Even if you’re a desk jockey, running your fingers up and down a keyboard, your body will function best when it’s topped off with fluid. If you work out moderately, maintaining your fluid balance can be as easy as drinking a bottle of water during an hourlong workout. If you exercise long, hard or frequently, replacing the fluids lost through sweat is an even bigger priority and requires more precise attention. Here’s a quick guide:

Drink Before. You’ll have more of a flow of water into your small intestine, where it is absorbed into the bloodstream, if you have fluid in your stomach before you start exercising. The American College of Sports Medicine advises that all exercisers swallow at least 17 ounces (a bit more than 2 cups) of water two hours before exercising.

Drink During.Throughout a workout, you should continue to drink every 15 minutes, regardless of whether you feel thirsty. You might want to set your sports watch so that it pings every quarter hour to remind you. Ideally, by the end of each hour you will have finished off at least one full 16-ounce water bottle.

Drink what you need. If your workout lasts under an hour, water is all you need. For workouts lasting one to three hours, a drink with 6 to 8 percent carbohydrate (14 to 19 grams per 8 ounces) will help maintain your blood-sugar level so you’ll last longer. For workouts longer than three hours, a 6 to 8 percent carb drink with at least 220 mg of salt will replace the fluid, energy and salt you’re losing.

Make it tasty. If you like what’s in your water bottle, chances are you’ll drink more of it. A good taste helps and, oddly enough, so will salt. Some salt in the drink not only helps your body maintain a healthy fluid balance but stimulates thirst as well. Since thirst lags behind your actual need for water, a slightly salty beverage will help you stay hydrated.

Check your weight. Ideally, weigh yourself before and after each workout. Here’s how: Before your workout, urinate; then weigh yourself. After your workout, during which you should drink every 15 minutes, urinate and weigh yourself again. The difference is sweat loss. If you lose more than 2 percent of your body weight (3 pounds for a 150-pound person), you’re not drinking enough. If you gain weight during a workout, or during a period of regular workouts, you may be drinking too much.
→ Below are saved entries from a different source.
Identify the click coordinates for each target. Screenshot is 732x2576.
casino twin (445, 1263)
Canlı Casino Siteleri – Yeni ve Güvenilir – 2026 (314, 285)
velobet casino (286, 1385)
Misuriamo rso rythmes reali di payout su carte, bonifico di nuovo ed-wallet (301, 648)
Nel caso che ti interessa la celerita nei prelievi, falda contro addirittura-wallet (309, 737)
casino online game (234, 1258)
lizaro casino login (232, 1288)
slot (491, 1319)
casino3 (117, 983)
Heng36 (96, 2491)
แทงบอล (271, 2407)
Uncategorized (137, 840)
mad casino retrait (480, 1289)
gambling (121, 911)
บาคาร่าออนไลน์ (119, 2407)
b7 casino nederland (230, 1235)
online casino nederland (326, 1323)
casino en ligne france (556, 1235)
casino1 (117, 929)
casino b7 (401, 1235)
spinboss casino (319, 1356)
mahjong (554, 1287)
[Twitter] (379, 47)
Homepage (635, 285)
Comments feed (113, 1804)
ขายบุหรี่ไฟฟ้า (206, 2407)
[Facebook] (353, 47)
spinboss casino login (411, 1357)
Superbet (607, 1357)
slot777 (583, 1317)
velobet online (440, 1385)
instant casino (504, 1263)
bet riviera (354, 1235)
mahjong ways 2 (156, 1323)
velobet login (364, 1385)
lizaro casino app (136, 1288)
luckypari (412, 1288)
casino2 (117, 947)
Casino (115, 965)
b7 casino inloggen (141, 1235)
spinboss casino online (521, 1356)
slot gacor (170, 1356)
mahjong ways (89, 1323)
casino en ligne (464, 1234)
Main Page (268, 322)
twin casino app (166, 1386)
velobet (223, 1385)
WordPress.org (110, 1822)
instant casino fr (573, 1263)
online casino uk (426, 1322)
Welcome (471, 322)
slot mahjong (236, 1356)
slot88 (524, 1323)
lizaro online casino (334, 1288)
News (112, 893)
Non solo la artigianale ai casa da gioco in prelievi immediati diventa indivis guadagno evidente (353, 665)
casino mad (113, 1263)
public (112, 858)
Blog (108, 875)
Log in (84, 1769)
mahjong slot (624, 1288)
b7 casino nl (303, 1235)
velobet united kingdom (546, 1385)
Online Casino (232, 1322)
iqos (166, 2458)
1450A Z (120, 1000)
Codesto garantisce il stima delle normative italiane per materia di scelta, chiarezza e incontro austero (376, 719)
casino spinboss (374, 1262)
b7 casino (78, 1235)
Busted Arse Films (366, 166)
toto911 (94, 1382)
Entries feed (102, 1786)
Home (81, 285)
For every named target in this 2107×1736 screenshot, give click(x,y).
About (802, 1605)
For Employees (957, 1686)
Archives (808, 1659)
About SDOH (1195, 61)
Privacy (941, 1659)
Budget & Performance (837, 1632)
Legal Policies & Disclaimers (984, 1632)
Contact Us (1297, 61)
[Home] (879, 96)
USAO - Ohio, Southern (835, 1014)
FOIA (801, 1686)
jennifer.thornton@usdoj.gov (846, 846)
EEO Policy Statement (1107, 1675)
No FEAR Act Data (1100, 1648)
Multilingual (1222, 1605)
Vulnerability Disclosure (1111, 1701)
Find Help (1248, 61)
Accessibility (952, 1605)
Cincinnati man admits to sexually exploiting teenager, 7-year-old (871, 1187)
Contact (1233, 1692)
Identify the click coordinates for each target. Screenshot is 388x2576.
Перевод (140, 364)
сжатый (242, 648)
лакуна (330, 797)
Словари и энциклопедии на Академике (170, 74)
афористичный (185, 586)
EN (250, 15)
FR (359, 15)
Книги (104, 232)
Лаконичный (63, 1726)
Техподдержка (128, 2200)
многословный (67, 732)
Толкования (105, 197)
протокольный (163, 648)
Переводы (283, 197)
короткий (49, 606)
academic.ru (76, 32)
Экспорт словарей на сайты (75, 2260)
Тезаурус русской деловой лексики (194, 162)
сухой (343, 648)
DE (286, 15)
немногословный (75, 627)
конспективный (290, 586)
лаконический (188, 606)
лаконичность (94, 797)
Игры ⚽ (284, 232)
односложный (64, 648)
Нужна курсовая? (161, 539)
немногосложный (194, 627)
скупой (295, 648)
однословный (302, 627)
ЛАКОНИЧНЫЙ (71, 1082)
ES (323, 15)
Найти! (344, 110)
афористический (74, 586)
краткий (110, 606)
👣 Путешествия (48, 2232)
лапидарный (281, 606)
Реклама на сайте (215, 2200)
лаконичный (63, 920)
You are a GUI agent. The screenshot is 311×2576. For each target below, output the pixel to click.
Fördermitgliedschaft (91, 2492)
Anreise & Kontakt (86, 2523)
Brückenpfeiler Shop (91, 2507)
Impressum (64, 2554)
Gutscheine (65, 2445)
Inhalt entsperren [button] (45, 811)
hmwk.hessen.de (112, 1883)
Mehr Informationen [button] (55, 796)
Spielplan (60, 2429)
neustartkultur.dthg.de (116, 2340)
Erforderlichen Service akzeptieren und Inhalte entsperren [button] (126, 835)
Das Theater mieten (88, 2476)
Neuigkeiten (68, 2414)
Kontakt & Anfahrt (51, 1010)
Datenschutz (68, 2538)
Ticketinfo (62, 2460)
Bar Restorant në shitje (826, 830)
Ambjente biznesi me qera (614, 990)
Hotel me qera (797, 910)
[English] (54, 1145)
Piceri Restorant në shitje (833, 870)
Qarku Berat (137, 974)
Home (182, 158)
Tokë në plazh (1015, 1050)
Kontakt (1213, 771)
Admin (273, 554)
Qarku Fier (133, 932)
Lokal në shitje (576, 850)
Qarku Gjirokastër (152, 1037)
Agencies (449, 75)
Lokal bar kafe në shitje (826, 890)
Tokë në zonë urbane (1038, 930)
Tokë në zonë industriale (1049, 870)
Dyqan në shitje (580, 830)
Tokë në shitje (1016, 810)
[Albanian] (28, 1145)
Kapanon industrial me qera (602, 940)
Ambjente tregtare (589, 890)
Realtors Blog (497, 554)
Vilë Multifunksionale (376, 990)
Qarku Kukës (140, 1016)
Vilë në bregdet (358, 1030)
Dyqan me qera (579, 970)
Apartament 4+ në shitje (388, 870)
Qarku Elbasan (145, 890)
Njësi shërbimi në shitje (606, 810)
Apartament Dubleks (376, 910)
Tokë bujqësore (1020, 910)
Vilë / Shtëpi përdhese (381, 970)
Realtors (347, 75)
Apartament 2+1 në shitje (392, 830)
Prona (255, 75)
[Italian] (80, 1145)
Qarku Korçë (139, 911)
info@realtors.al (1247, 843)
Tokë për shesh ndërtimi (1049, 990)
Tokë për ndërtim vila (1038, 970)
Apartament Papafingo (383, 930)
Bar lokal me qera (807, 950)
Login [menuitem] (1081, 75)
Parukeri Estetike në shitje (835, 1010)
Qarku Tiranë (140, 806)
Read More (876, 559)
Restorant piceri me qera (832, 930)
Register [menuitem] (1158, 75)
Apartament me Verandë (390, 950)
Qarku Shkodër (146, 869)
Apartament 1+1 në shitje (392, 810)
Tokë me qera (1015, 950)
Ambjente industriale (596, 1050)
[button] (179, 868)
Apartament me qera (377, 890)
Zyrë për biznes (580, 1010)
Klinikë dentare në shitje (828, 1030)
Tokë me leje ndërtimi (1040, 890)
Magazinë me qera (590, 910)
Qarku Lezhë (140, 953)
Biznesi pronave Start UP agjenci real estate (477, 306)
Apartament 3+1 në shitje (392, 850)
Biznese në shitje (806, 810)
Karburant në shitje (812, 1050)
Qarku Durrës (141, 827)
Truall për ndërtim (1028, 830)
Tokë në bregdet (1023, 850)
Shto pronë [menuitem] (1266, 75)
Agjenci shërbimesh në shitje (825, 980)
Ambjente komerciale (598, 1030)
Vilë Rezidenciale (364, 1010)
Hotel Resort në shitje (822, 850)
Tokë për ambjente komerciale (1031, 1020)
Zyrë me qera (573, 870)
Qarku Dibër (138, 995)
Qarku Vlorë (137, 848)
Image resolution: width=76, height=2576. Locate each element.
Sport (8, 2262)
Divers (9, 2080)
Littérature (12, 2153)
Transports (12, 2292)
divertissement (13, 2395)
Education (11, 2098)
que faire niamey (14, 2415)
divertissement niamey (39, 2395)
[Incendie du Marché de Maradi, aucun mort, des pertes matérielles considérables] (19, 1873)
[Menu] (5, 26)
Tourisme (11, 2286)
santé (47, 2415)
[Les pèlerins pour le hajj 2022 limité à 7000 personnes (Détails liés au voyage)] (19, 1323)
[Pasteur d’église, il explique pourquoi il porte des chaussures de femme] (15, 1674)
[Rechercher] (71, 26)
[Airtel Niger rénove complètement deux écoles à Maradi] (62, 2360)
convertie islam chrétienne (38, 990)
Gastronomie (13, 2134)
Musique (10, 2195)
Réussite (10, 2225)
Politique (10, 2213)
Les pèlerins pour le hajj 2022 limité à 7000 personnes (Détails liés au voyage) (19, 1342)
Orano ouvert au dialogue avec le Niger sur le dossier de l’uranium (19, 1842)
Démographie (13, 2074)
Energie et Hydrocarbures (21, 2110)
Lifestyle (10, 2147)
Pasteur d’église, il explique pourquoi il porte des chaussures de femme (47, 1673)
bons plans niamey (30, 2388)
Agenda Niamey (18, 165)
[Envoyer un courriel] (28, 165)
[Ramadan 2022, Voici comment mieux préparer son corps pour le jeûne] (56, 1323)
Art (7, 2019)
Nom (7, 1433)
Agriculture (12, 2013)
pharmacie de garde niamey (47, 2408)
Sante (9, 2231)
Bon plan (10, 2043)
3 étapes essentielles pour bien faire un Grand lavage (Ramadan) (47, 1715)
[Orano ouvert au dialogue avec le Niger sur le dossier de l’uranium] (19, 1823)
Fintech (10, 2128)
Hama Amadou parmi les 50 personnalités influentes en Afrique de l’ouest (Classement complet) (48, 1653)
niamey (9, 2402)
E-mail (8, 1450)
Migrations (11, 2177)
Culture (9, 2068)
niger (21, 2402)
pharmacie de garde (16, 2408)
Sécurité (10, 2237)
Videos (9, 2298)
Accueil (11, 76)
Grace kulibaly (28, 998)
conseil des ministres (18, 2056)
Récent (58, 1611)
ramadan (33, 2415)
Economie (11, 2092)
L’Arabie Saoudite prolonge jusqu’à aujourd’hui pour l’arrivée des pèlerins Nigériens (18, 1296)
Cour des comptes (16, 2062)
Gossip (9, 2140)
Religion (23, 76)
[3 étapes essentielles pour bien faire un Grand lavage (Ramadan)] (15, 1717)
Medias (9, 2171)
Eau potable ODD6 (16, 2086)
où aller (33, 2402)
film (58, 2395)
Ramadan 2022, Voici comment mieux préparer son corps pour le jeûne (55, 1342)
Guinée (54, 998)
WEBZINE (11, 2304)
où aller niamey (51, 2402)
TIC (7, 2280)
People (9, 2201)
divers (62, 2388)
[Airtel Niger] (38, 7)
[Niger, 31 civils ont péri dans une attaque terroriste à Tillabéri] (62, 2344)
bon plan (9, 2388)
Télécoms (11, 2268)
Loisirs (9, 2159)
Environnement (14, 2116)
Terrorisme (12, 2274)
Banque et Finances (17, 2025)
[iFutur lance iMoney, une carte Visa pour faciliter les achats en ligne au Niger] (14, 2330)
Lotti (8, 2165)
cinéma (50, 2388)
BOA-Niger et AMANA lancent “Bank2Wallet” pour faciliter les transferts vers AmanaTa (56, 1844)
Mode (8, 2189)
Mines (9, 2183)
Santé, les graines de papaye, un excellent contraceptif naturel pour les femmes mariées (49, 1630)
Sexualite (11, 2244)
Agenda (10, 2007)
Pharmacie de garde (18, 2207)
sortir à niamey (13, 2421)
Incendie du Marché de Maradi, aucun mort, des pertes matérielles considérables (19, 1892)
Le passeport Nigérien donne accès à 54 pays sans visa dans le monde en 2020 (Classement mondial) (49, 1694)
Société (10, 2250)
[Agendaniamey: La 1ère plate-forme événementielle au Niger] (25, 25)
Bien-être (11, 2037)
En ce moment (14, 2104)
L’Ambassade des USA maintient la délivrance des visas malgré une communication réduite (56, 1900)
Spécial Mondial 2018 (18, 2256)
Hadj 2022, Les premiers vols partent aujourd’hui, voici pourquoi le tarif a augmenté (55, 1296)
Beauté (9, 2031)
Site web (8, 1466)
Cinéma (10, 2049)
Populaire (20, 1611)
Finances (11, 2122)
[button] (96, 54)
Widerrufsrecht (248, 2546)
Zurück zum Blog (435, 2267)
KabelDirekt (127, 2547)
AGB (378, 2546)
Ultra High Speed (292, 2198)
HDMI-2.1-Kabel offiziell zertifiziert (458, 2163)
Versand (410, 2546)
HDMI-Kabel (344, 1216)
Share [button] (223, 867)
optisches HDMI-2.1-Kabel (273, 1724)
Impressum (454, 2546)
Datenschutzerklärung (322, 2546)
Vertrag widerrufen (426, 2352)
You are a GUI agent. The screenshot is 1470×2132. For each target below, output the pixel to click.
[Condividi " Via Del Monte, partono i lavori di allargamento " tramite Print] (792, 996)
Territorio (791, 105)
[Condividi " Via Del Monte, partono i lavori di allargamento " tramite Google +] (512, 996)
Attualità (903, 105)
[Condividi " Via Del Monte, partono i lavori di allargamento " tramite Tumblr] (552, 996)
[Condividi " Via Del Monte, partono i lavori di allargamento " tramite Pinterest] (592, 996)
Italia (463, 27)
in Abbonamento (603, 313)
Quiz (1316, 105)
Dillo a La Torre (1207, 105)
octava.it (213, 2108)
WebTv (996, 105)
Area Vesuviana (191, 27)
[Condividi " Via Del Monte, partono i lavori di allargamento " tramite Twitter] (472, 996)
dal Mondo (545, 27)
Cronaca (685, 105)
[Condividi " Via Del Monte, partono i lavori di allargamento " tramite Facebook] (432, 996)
Do a pee peak. Every time you urinate, you should do a color and quantity check: Your urine should be copious and clear. Some vitamin supplements can add color to urine; that won’t affect your level of hydration.

Watch for signs of dehydation. Besides a drop in body weight or darkly colored urine, signs of dehydration include dry mouth, thirst, irritability or apathy, headache, dizziness, cramps, chills, nausea or vomiting, head or neck heat sensations, and excessive fatigue.